К несчастью, у него есть последователи. Многие пациенты стали отказываться от успокоительного. Некоторые не посещают механическую мастерскую для производственной терапии. Двое пациентов, прикованных к креслу-каталке, делают вид, будто могут ходить. Пациенты проявляют неуважение к больничной пище. Когда один мужчина болел желудком, другой пациент начал есть его рвоту, заявляя, что так гораздо вкуснее. У нас в отделении нет достаточного количества палат строгого режима. Также пациенты, которые отказываются принимать успокоительное или не проглатывают его, не прекращают петь и смеяться, когда мы вежливо их просим. Неуважение повсюду. У меня иногда возникает чувство, что меня в отделении не существует. Я имею в виду, никто больше не обращает на меня внимания. Мои санитары часто испытывают искушение применить к пациентам физическую силу, но я напоминаю им о клятве Гиппократа. Ночью пациенты не желают оставаться в постели. Они ведут разговоры друг с другом. Собрания, я думаю. Они шепчутся. Не знаю, есть ли против этого правило, но рекомендую это правило ввести. Шептаться даже хуже, чем петь.
Мы отправили несколько его последователей в отделение У [отделение для буйных], но пациент Кеннон хитер. Он никогда ничего не делает сам. Думаю, он распространяет в отделении нелегальные наркотики, но мы ничего не нашли.

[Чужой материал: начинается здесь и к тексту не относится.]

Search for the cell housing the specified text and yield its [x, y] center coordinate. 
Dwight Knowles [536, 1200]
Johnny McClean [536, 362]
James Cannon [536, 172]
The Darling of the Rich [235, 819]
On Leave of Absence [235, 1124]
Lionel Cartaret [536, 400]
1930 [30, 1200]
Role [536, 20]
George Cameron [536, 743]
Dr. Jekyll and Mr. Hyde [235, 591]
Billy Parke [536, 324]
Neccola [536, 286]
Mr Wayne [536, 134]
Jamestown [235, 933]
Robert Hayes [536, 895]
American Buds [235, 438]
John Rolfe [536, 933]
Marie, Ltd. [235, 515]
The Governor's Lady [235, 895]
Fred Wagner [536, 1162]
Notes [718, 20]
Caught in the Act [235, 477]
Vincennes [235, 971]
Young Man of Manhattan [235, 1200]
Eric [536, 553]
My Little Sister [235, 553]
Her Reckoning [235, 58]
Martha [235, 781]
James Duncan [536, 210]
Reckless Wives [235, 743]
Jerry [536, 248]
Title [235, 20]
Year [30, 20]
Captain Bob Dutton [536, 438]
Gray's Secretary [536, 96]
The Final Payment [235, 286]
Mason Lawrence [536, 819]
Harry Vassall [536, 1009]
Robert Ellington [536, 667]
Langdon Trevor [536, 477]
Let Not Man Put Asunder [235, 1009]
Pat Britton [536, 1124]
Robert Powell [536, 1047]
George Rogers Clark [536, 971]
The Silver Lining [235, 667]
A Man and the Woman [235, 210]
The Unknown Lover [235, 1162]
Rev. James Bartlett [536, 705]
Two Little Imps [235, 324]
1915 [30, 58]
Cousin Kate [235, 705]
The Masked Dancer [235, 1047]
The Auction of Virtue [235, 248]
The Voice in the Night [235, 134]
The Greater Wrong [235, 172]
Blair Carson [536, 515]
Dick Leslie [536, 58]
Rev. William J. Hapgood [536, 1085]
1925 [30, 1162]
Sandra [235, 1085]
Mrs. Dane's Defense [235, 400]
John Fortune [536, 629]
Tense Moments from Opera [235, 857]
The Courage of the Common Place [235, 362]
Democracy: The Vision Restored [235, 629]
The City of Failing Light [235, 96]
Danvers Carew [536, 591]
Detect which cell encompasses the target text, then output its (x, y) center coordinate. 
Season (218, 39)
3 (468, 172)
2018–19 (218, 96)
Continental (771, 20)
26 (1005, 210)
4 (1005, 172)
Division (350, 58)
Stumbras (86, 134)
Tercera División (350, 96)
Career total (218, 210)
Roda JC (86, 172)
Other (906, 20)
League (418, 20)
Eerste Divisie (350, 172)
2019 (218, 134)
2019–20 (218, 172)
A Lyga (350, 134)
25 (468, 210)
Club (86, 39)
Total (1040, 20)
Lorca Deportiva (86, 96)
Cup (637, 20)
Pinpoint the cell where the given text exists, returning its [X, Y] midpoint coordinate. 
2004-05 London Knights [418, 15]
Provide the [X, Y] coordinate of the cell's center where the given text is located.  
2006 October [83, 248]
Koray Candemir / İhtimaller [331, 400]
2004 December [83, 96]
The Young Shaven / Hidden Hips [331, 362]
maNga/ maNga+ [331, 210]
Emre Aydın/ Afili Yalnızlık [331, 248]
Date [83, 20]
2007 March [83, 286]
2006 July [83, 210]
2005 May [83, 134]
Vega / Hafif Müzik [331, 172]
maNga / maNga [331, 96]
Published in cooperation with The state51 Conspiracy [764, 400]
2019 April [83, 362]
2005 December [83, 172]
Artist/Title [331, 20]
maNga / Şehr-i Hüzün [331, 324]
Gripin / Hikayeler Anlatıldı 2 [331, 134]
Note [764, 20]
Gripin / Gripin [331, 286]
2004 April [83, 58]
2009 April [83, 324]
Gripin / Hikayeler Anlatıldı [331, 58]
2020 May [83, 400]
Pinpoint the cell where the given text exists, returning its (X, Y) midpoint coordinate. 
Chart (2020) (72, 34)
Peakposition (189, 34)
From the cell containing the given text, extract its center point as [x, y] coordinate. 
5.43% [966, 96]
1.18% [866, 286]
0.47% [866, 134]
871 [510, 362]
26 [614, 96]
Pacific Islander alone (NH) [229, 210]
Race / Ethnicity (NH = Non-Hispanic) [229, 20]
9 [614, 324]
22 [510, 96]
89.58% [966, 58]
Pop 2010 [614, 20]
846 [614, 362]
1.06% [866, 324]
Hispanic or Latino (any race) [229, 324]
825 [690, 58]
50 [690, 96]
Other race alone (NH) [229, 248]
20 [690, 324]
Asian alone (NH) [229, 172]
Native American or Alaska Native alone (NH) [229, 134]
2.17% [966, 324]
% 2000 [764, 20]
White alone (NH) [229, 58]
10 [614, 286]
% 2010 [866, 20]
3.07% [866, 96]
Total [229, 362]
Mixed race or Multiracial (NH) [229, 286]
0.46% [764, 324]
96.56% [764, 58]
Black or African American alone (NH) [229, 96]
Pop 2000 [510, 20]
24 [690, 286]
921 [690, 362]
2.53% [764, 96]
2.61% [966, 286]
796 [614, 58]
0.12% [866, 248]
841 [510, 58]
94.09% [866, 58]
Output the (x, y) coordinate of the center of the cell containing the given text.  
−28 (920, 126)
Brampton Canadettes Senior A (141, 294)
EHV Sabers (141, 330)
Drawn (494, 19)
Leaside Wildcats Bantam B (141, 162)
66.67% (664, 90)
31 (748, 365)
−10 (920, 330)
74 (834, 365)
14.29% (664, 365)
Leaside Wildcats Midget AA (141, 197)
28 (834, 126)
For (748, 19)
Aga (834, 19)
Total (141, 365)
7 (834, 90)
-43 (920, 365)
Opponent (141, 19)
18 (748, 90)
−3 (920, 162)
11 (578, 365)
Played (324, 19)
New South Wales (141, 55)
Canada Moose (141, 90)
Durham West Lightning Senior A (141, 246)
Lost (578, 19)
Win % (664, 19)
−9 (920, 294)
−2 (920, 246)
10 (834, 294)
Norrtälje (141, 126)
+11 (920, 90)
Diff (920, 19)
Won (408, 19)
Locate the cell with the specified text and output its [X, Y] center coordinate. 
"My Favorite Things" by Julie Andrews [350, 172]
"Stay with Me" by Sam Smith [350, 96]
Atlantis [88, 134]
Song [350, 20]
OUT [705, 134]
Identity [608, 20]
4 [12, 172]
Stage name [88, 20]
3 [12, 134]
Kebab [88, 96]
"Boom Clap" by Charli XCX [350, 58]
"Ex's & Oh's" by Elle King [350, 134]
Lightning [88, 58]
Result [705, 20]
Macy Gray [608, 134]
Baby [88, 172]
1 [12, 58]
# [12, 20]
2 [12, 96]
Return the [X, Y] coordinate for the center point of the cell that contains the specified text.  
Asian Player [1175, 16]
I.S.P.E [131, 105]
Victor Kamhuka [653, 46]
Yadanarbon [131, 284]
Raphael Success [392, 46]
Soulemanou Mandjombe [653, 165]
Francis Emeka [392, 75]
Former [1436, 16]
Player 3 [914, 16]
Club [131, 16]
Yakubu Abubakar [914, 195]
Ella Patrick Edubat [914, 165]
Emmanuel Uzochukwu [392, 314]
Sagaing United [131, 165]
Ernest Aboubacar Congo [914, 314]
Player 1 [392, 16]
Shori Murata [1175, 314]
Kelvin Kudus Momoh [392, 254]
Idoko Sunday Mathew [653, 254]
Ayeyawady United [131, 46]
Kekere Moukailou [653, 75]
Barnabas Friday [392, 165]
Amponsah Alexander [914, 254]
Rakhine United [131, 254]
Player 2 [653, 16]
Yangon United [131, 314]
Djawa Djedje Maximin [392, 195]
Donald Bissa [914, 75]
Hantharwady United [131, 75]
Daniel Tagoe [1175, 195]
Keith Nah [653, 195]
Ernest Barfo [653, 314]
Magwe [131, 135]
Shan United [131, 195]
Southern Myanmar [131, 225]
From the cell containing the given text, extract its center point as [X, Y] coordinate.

Он никогда ничего не делает, а всё происходит.
Я должен об этом доложить. Это серьезно. 10 сентября, в 14:30 в большом зале прямо перед сломанным и безжизненным телевизором большая группа пациентов начала обниматься. Обнявшись, они образовали круг и начали то ли мычать, то ли стонать. Они продолжали сходиться все ближе, мычать и раскачиваться или вибрировать, как гигантская медуза или человеческое сердце, причем среди них были одни мужчины. Они проделывали все это, и санитар Р. Смит попытался прекратить безобразие, но они держались друг за друга очень крепко. Я тоже попробовал разорвать их круг настолько мягко, насколько мог, но тут он сам внезапно разомкнулся, и двое мужчин схватили меня и против всей моей воли втащили в этот ужасный круг. Я не могу найти слов, чтобы выразить, как это было отвратительно.
Пациенты не выказывали никакого уважения и продолжали незаконно обниматься, пока четверо санитаров из отделения Т плюс Р. Смит не спасли меня, разорвав круг настолько мягко, насколько могли, к несчастью, случайно сломав мне руку (думаю, нижняя малая большеберцовая).
Это событие типично для дурной обстановки, которая установилась в нашем отделении с того времени, как появился пациент Кеннон. Он был в том круге, но, поскольку их там было восемь человек, доктор Венер сказал, что мы не можем отправить их всех в отделение У. С технической точки зрения, правила не запрещают обниматься, что опять-таки указывает на необходимость продумать этот вопрос.
Парень никогда со мной не говорит. Но я слышу. У меня есть друзья среди пациентов. Они говорят, что он против психиатрических больниц. Вам следует это знать. Они говорят, что он зачинщик всех беспорядков. Что он пытается сделать всех пациентов счастливыми, и так, чтобы они не обращали внимания на нас. Они говорят, что он говорит, что пациенты должны захватить власть в больнице. Что он говорит, что даже если он их покинет, то вернется снова. Вот что говорят пациенты, мои друзья.
В свете фактов, о которых я сообщил, я должен со всем уважением рекомендовать вам следующее:
1. Чтобы все успокоительные давались через шприц с целью помешать пациентам делать вид, будто они глотают транквилизаторы, и оставаться активными и шумными в течение дня.
2. Чтобы все нелегальные наркотики были строго запрещены.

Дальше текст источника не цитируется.